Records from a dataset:
━━━━━━━━━━━━━━━━━━━━

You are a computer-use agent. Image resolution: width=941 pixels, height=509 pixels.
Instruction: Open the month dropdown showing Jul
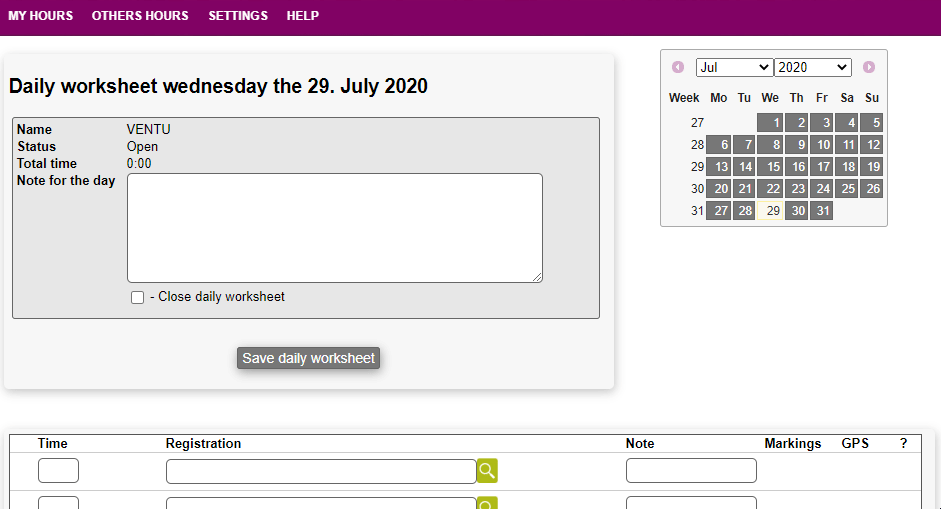734,67
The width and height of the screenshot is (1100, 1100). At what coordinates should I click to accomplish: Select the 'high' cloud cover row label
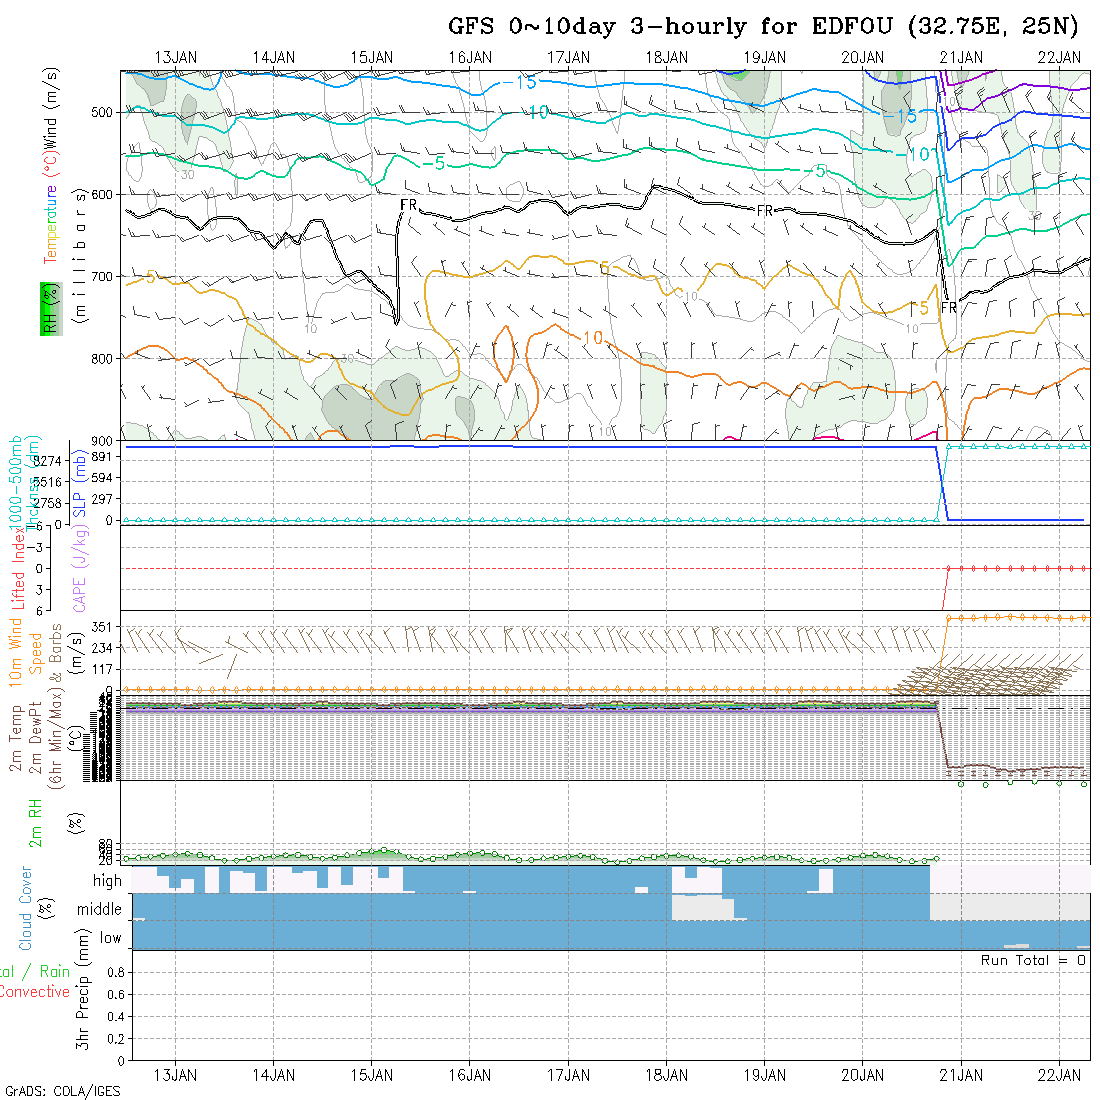[x=107, y=881]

━━━━━━━━━━━━━━━━━━━━

**WHAT NEEDS TO BE DONE:**
Without the pictures, print the records in full, exactly as they appear.

**SOLUTION:**
You are a computer-use agent. Image resolution: width=941 pixels, height=509 pixels.
Instruction: Open the month dropdown showing Jul
734,67
The width and height of the screenshot is (1100, 1100). At what coordinates should I click to accomplish: Select the 'high' cloud cover row label
[x=107, y=881]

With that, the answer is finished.